• What you have to do
Below are entries. Copy exactly the lines running from the line that holds "Select the WithWhere suggestion" to the line that holds "Viewport: 1070px width, 600px height.", with both ends included.

• Material for this task
--
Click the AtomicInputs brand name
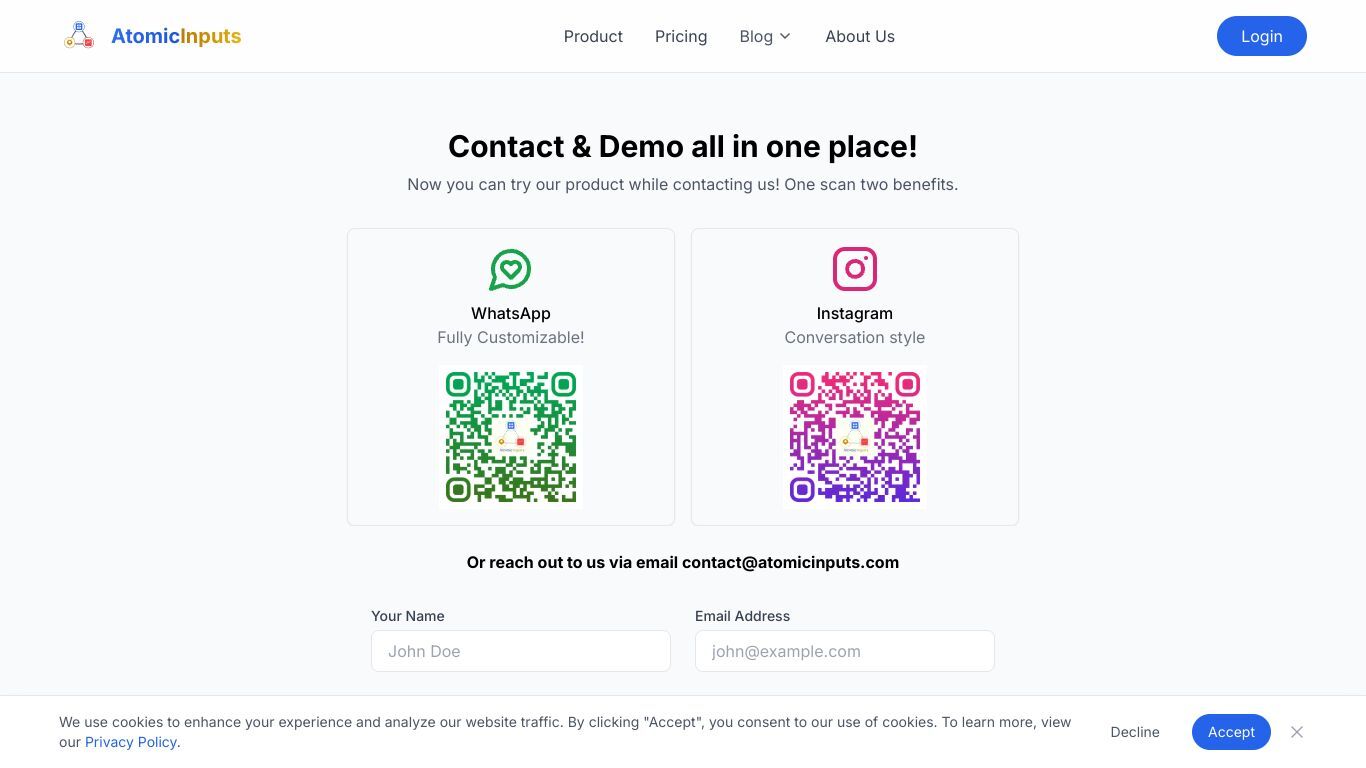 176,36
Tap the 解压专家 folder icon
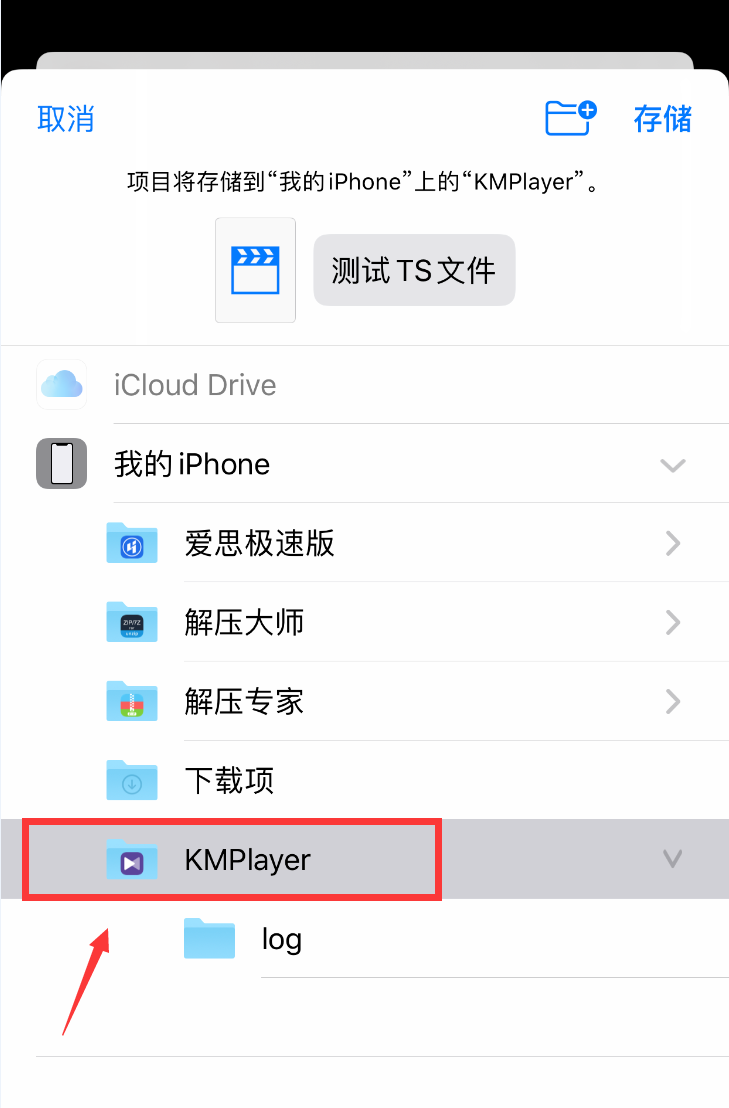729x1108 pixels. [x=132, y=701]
--
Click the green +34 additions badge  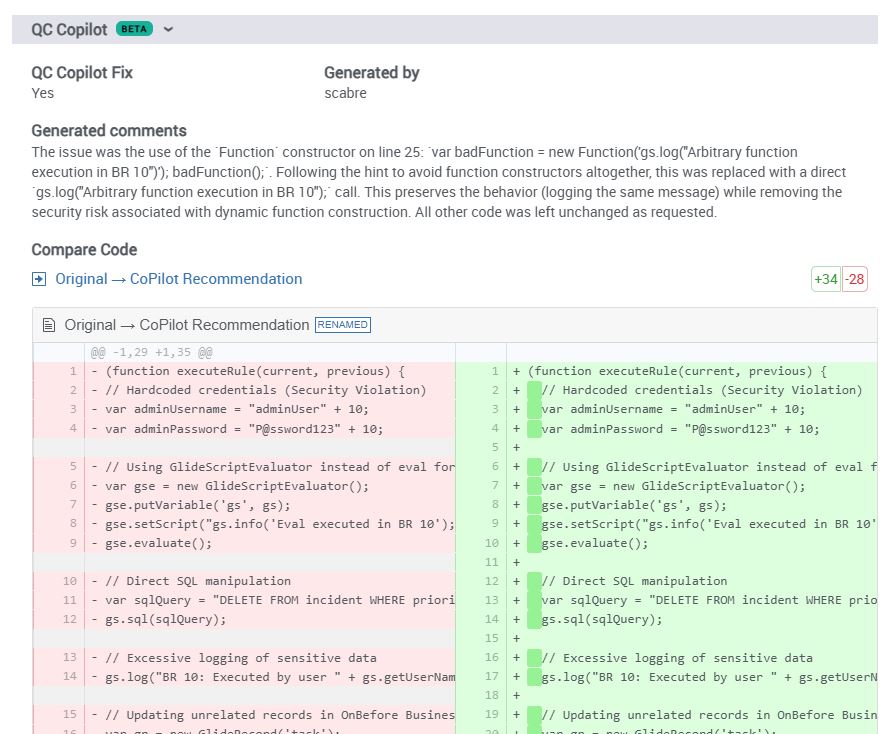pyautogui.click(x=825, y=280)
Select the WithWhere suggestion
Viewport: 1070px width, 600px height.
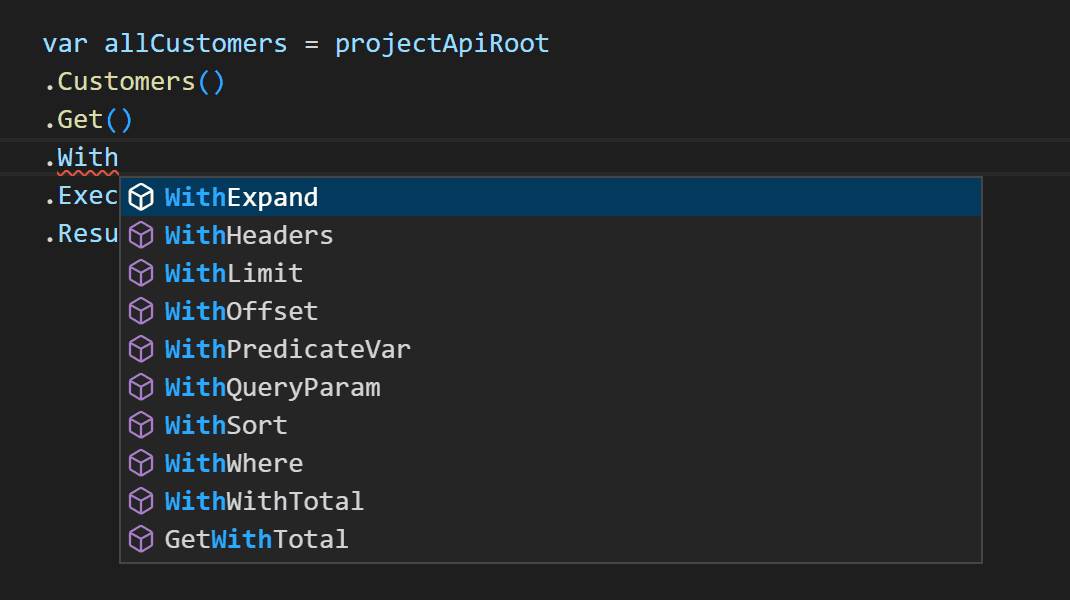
--
• Response for this exercise
Select the WithWhere suggestion
Viewport: 1070px width, 600px height.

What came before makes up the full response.